When a fresh start makes sense
Sometimes a redesign is also a content rebuild. If your current site is small, outdated, or hard to maintain, moving to a simpler platform can be the right choice as long as the SEO basics are handled carefully. Tools like Solo can be a practical option for small service businesses that want a clean marketing site without a complicated setup, but the migration process still depends on redirects, content preservation, and technical checks.
The platform matters less than the process. If you protect your URLs, keep your best content, and verify the technical details after launch, you can redesign your website without giving up the rankings you already earned.
How long should I keep old redirects in place after a website redesign?
Keep 301 redirects in place for at least 12 months, and longer if the old URLs still have traffic, backlinks, or are indexed.
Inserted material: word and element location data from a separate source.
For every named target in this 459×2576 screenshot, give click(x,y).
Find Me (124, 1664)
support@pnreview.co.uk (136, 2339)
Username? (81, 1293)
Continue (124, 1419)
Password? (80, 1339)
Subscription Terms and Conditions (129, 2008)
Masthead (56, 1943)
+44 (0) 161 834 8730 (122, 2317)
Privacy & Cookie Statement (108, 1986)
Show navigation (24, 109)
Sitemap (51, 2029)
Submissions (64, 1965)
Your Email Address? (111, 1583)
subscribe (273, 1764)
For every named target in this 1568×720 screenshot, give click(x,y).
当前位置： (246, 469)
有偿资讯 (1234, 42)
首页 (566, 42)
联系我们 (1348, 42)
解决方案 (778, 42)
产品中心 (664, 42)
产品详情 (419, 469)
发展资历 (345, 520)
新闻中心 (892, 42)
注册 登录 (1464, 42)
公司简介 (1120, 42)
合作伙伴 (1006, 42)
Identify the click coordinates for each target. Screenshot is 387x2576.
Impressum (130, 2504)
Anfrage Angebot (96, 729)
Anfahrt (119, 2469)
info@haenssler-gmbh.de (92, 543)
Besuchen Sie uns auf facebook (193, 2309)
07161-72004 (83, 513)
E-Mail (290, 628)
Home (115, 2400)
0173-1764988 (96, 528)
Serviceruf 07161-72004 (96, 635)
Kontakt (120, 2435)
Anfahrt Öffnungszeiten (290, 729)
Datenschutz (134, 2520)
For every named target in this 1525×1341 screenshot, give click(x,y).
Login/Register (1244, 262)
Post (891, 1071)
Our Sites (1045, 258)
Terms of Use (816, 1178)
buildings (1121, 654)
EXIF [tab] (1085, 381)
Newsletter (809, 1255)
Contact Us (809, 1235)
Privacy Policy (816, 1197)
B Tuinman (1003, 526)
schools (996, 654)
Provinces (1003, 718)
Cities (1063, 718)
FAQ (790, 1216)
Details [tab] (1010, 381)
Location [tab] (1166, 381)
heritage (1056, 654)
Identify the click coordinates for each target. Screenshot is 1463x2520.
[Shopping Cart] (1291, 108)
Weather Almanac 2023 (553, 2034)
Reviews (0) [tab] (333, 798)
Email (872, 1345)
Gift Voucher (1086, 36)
Removing them too early can bring back 404 errors and lose referral value.
Should every old page redirect to a new page?
Only the pages that were indexable, received traffic, or had backlinks need a planned redirect. If a page is obsolete and has no value, it can return a 404 or 410, but important pages should always have a relevant destination.
Can changing only the website design hurt rankings?
Yes, if the redesign changes headings, content depth, internal links, or technical settings. Even without a platform change, search engines may re-evaluate the page if the topic, structure, or signals shift too much.
What is the biggest SEO mistake during a redesign?
The biggest mistake is launching without a complete redirect map. Broken or missing redirects cause ranking loss, crawl errors, and traffic drops because search engines can no longer connect the old pages to the new ones.
Do I need to submit my sitemap again after a redesign?
Yes. After launch, submit the updated XML sitemap in Google Search Console so search engines can discover the new URLs faster and understand which pages should be indexed.